TASK REQUIREMENTS - Report how many lines below contain the word "with". Give only the number.

··········

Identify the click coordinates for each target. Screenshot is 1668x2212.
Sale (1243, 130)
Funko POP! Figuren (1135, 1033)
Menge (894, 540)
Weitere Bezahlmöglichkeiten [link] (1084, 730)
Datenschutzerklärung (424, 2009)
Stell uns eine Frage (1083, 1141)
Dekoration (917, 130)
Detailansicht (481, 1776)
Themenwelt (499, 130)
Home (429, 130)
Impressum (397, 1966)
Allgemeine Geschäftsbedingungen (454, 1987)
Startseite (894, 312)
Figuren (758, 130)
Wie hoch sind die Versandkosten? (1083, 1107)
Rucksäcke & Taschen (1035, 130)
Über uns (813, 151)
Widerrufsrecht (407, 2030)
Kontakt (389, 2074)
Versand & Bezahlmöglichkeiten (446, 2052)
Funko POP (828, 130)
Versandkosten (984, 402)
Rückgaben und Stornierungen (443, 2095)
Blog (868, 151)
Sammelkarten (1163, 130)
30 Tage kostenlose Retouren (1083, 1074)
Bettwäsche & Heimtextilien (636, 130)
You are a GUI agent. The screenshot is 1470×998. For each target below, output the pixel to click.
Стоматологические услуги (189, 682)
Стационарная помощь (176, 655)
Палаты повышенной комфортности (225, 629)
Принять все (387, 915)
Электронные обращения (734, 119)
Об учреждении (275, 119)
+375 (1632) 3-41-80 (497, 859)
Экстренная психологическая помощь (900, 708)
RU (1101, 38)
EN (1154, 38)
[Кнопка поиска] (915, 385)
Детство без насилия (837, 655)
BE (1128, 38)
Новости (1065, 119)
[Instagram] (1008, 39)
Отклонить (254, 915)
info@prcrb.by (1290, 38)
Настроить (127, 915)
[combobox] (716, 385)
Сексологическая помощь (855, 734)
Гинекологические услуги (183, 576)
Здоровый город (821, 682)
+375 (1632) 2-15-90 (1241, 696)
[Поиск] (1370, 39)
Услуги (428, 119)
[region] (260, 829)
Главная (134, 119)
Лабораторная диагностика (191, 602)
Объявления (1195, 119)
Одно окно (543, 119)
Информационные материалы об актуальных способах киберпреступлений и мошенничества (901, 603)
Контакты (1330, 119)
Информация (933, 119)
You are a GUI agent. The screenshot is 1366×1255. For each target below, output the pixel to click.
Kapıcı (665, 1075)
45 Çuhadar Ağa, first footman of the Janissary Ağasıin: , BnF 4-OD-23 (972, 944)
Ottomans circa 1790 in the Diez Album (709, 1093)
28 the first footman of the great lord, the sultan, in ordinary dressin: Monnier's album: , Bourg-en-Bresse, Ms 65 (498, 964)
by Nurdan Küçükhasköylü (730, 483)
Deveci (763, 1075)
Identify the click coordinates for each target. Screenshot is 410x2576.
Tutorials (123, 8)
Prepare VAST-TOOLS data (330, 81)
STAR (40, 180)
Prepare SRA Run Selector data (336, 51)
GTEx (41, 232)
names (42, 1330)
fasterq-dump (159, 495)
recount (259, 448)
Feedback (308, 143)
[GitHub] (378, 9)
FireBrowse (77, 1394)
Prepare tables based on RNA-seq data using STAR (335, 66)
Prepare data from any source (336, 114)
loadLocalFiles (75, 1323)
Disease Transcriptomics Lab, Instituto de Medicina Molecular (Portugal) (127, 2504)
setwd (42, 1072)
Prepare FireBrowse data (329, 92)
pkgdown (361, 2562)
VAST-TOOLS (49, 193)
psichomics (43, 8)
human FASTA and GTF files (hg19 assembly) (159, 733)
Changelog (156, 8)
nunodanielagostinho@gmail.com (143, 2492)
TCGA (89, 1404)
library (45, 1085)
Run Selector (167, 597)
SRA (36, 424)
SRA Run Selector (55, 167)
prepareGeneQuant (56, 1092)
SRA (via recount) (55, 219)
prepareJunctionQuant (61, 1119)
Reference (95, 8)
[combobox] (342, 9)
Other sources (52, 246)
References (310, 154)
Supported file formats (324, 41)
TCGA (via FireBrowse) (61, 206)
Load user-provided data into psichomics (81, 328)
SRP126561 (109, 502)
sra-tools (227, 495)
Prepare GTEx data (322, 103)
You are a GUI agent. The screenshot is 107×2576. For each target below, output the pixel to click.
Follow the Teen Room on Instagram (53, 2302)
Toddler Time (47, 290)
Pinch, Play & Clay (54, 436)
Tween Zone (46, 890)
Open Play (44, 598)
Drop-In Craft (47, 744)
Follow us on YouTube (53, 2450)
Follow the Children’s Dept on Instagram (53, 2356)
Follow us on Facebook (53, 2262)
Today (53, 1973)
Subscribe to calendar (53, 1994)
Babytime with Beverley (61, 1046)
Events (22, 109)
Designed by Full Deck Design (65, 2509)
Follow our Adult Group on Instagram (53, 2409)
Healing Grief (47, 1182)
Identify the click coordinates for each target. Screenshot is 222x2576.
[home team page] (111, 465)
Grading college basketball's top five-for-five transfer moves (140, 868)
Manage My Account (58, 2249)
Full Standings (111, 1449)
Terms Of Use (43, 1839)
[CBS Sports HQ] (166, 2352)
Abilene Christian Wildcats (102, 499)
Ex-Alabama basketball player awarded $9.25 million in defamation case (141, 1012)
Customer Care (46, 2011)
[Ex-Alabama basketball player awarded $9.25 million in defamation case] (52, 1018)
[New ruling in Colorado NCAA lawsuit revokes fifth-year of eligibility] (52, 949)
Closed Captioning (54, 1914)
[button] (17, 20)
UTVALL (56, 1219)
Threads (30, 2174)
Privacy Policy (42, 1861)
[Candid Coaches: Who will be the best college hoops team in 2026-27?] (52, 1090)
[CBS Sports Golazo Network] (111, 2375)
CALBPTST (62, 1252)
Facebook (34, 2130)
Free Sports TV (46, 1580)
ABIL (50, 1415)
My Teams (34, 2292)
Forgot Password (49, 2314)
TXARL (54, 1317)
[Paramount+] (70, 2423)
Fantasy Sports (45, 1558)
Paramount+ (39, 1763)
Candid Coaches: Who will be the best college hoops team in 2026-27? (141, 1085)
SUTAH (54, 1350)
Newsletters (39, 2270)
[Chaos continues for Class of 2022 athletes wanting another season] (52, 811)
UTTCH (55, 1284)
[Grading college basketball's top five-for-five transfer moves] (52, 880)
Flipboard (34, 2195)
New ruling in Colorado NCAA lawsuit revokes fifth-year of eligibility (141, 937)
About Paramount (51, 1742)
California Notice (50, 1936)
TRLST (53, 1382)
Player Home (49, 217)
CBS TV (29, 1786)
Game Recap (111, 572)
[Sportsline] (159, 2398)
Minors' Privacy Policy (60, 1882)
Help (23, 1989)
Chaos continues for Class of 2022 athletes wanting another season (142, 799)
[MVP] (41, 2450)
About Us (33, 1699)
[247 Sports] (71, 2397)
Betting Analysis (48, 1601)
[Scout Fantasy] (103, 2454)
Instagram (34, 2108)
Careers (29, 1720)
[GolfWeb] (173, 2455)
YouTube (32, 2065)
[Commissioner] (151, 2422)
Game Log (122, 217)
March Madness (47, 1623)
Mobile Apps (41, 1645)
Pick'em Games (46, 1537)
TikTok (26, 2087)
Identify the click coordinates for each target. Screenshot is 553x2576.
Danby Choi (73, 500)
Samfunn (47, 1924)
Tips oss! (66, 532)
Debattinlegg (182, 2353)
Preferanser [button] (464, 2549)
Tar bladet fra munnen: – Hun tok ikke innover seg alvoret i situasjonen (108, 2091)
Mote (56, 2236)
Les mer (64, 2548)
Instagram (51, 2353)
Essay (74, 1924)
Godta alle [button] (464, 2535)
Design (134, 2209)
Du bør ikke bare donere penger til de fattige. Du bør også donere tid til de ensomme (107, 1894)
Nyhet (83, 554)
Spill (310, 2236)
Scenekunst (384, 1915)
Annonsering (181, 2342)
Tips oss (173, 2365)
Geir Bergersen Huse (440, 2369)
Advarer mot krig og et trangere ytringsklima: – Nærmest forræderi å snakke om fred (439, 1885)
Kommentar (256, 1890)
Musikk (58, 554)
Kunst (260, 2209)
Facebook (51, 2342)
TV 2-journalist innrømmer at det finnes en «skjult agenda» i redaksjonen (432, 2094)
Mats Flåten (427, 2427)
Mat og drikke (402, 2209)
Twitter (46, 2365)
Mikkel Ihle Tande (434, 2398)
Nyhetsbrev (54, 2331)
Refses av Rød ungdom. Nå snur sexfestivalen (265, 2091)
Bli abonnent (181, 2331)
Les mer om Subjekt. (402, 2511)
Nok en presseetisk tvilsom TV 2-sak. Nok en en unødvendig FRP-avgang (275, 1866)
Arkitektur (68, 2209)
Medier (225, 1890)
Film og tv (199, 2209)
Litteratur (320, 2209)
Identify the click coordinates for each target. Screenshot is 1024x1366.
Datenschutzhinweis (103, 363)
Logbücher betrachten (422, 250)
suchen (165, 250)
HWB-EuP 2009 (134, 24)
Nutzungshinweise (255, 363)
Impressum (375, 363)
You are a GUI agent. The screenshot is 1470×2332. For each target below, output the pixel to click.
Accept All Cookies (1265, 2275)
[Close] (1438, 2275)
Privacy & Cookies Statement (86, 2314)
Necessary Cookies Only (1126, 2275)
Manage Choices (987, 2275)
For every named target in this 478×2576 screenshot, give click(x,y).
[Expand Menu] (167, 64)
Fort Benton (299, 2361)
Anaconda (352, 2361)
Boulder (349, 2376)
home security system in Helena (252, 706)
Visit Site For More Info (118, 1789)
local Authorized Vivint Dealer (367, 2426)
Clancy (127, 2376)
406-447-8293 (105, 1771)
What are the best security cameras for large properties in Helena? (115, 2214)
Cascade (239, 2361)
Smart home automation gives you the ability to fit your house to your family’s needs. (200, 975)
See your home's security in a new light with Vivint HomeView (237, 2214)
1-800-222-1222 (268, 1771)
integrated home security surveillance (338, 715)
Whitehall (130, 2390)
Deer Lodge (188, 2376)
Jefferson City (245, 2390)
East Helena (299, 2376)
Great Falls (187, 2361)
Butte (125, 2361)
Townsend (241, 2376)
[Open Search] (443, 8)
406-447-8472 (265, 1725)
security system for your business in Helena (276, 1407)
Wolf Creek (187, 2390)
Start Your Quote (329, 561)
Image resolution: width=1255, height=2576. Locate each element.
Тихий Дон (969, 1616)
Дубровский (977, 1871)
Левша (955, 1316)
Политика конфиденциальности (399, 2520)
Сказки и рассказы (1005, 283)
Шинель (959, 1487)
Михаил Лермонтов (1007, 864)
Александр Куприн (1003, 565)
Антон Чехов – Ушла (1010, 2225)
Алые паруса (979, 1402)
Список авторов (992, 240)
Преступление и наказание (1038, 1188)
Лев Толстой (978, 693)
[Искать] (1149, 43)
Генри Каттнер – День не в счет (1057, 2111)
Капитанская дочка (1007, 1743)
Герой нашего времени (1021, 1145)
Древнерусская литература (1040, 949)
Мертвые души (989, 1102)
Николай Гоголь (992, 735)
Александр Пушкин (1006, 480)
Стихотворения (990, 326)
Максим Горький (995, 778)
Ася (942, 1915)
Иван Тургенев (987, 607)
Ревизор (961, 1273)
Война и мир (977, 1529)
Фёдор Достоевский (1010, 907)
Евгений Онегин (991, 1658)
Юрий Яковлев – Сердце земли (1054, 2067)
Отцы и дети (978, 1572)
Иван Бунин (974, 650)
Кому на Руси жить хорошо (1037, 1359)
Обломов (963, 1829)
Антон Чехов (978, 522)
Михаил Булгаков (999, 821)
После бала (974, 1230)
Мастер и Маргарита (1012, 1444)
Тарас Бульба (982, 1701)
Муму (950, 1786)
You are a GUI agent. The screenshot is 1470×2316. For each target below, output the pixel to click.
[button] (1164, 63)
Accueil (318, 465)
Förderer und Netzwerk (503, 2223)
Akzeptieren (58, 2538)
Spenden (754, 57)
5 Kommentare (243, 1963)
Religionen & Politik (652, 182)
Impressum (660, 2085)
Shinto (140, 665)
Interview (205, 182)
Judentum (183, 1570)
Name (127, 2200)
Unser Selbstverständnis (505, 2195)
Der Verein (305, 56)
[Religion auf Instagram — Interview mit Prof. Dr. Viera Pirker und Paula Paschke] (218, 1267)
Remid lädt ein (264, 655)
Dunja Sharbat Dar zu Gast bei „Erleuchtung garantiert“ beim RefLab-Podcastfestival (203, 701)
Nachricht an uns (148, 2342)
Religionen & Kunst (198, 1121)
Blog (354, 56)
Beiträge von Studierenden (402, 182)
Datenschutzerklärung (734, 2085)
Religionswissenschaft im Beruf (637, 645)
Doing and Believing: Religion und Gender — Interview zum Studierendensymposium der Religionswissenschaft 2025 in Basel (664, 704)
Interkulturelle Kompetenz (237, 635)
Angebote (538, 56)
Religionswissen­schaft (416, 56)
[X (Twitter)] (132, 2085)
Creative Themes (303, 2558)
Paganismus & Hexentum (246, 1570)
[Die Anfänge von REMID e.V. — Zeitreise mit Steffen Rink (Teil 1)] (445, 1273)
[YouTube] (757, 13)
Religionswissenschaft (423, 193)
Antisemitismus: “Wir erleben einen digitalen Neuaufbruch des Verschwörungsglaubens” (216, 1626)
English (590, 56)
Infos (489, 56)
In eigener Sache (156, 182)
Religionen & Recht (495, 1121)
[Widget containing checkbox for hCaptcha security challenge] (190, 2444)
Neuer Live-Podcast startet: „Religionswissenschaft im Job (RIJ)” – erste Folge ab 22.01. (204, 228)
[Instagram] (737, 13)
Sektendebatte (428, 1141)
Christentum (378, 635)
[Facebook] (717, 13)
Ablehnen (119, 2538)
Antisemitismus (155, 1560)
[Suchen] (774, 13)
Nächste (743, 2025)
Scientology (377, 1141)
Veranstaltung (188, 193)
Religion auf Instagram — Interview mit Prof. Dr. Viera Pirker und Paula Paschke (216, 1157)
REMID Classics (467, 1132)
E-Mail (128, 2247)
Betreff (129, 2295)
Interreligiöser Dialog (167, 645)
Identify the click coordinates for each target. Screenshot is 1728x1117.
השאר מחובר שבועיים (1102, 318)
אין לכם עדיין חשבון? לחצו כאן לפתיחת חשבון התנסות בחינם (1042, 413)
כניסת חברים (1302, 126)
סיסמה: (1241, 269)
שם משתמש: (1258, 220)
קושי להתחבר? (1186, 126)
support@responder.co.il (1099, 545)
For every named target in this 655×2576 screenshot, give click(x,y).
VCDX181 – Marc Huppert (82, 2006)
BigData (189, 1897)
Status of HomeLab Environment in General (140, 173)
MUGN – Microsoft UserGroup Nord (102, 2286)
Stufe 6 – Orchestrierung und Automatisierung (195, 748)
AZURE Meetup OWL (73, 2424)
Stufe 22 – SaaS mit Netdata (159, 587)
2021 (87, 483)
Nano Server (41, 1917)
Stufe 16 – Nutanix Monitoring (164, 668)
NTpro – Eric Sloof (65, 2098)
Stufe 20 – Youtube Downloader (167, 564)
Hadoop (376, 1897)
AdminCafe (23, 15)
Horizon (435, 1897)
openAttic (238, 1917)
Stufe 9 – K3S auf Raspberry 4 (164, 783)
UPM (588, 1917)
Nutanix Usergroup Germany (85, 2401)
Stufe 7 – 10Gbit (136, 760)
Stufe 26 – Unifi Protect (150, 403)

··········

ANSWER SPACE - 2